Table 1 Patients‘ characteristics at emergence of ACA (n = 123).

Another way to compare survival of patients with emerging high-risk ACA to patients without high-risk ACA is matching patients with high-risk ACA to patients without high-risk ACA by resampling [9] who (a) lived without high-risk ACA at least until the time point when the high-risk ACA of the partner emerged, (b) had the same age and (c) the same BCR-ABL1 level within + /− 90 days. Matching partners were found for 54 of 66 patients with emerging high-risk ACA. Since for some patients many potential matching partners were found and for others only one, and since individual matching curves looked quite heterogeneous, 1:1 matching was repeated 1000-fold and the median of the resulting curves determined pointwise. The same approach was used for the comparison of patients with low-risk ACA to patients with no ACA. This resampling was done in R 4.0.2.

Figure 1c–f show the survival outcomes by resampling for patients with high-risk (Fig. 1c, d) and with low-risk ACA (Fig. 1e, f), respectively. Figure 1c, e show the curves of all matched samples, the median of the curves, and the survival curve of the patients with high-risk or low-risk ACA, respectively. Figure 1d, f show the respective curves with confidence intervals.

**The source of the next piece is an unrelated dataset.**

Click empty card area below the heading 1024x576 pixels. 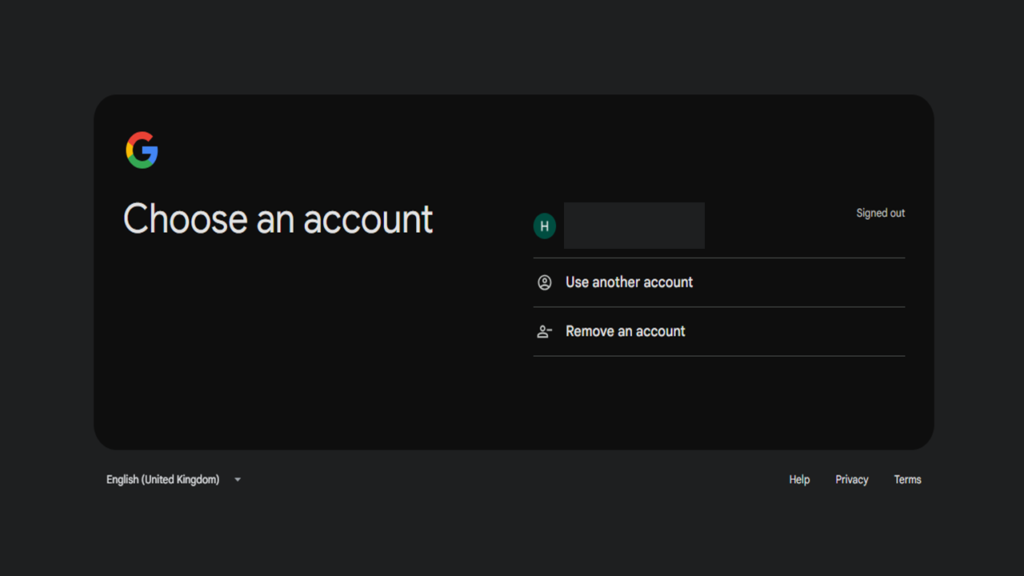294,346
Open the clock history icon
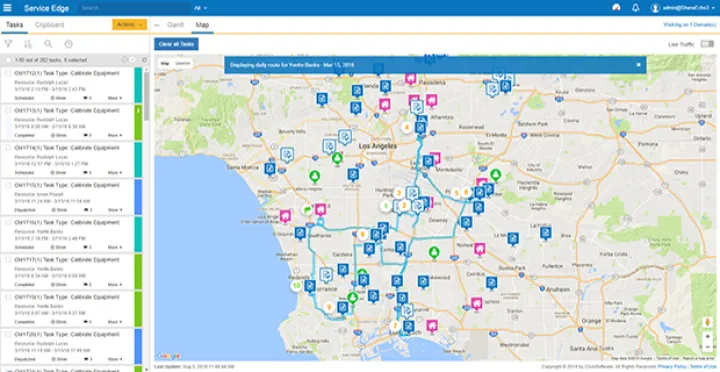Image resolution: width=720 pixels, height=372 pixels. (68, 44)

The data demonstrate that high-risk ACA had a negative impact on survival (Fig. 1a–d) and that the great majority of high-risk ACA were not detected at diagnosis, but emerged in the course of disease (72.5%). Under consideration of the lead time to emergence, high-risk ACA emerging after diagnosis seem to confer a poorer prognosis (Fig. 1a) than high-risk ACA detected at diagnosis (Fig. 1b), but this is not significant. Some high-risk ACA may be rarely, or not at all, detectable at diagnosis, emerging mostly in the course of the disease as for instance chromosome 3- or 7-abnormalities [1].

Our data further indicate that also low-risk ACA may have a negative impact on survival if compared to no ACA (Fig. 1e), although the effect did not reach significance (Fig. 1f). Some low-risk ACA, for instance from 6 patients who died during the observation period of a median 9.5 years, may turn out as high-risk ACA in future analyses of larger cohorts. The 6 low-risk ACA are from patients 103, 106, 113, 119, 121, and 123 in appendix A.1 in [1] as follows:

  1. 1.

    46,XX,t(9;22)(q34;q11)[1]/46,XX,del[5](q13q22),t(9;22)(q34;q11)[24]

  2. 2.

    46,XX,t(9;22)(q34;q11)[16]/46,XX,t(9;22)(q34;q11),add[20](p11)[9]

  3. 3.

    46,XY,t(1;9)(q24;q31),t(9;22)(q34;q11)[20]

  4. 4.

    46,XY,t(6;15),t(9;22)(q34;q11)[6]

  5. 5.

    46,XX,t(7;7)(p22;q22),t(9;22;9)(q34;q11;p24)[16]

  6. 6.

    46,XX,t(9;22)(q34;q11)[18]/46,XX,t(9;22)(q34;q11),ins(11;11)(p15;p11.2p13)[4]

There is controversy in the literature about the degree of negative prognostic impact of some high-risk ACA as a single abnormality such as +8 or +Ph [1, 5, 6], but not in combination with other abnormalities. ACA in combination, or complex ACA, as a rule, have higher degrees of negative prognostic impact. Some high-risk ACA are almost exclusively observed in combination, such as +19 [1, 5].

Relating evolving sequencing data [10,11,12] to cytogenetic data within clinical trials would provide a more comprehensive picture of the relative timing and prognostic impact of genetic abnormalities to better understand the processes underlying progression of CML and to better recognize patients at risk of progression. In the 5th edition of the WHO classification, the accelerated phase of CML has been ommitted in favor of an emphasis on high-risk features such as high-risk ACA. PMID: 35732831.